Nook must do what Nook must do.
The conversations that Nook had to have were not mine to be part of. She had a story, a life, to bring to closure (or, at least attempt to) that was not part of the story that she and I had been building.
The nature of those conversations is likely obvious to anyone who has had experience with life and relationships, and it’s not necessary for me to delve into them here and now. You get the idea.
And so it was with resolve and resignation that Nook knew that by the end of the week, she had to do the hardest thing she ever would likely have to do. There is no class at school which prepares one for this sort of thing. There is no mother-daughter nor father-daughter conversation which can prepare one for an event of this type.
It takes a strength unique to each person and each situation.
Due to Nook’s very busy schedule, and the fact that she knew this was going to be a big and important moment needing her full attention, she wanted to have this conversation at a moment that afforded it the most amount of time it deserved - which meant not on a day where she was working two jobs, back to back.
Unfortunately, things did not work out quite that way. For a variety of reasons, she knew that she couldn’t wait the extra two or so days she wanted, and as soon as she finished her second job that evening, a talk was going to be had.
Those moment’s are Nook’s, and won’t be shared as part of our story.
However, what I will share is the simple fact: I have never felt more helpless in my life than I did during the evening that Nook fulfilled this obligation.

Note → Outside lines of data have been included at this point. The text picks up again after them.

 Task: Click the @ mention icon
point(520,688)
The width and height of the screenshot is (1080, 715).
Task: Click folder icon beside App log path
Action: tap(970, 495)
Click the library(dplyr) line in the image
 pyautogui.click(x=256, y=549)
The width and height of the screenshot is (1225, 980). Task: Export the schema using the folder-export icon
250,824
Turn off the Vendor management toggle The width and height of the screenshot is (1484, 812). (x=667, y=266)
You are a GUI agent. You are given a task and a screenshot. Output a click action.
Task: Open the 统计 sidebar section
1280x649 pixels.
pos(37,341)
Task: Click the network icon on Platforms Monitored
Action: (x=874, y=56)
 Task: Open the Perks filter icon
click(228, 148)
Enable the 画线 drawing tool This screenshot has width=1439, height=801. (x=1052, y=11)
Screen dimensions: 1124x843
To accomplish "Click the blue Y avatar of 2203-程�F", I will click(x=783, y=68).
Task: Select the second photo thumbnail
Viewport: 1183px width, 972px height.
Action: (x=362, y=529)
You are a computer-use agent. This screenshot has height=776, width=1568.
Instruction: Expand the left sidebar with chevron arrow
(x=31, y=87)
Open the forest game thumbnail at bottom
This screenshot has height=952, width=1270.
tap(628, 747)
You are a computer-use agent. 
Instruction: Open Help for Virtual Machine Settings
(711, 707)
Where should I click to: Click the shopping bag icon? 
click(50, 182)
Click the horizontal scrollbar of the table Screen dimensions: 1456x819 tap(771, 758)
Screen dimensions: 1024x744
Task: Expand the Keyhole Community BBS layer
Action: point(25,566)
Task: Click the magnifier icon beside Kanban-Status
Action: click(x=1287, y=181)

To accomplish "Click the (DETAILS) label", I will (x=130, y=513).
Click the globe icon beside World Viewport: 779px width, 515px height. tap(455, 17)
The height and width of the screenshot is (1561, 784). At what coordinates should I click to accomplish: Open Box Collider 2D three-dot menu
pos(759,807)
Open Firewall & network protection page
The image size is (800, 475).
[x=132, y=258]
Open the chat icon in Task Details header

The boyfriend in me wanted to be next to her, supporting her, holding her hand...but that was, for many obvious reasons, not possible. The most that I could do was make sure that if Nook needed to reach out to me, that I was available for her.
That night I did not sleep. I watched a few films on TV, my iPhone at the ready. I’d check my email every few moments, verify my Internet connection was working, and so on.
The thoughts that were running through my mind were many and varied. From the supportive “I hope it’s going as well as it can” to the extreme “I hope she’s not been attacked by him”...all normal thoughts for the moment, I suspect.
And yes, I had the thoughts that I’m perhaps least proud of. The thoughts that showed just how much Nook had come to mean to me, but also my own insecurity during this trialling time:
“I hope she doesn’t change her mind.”
Perhaps I should have been more confident in Nook’s decision. But I was thousands of kilometres away from her, and he was right there, next to her, able to reach out and touch her. He could tug not just at her emotional heart-strings, but physical ones.
Two of my friends mentioned in Chapter 20 (Get By) reiterated during their visit with me that this was not a competition. That I shouldn’t see things in that light. And for the most part, I agreed with them. This whole situation was about Nook choosing what was best for her, and the rest of us accepting, and if possible, supporting her.
But that night, that night as I waited by my phone for some indication that she was okay (alive), that she was managing to do what she must, I could not help but return, over and over, to the Scenarios, to the What Ifs, and fear that if ever there was a moment that I might lose Nook from my life (again) - this was it.
And so I waited.
And said her name aloud in my dark and empty flat.
This was her time, and only after it could it truly, possibly, if I’m just that lucky, be our time.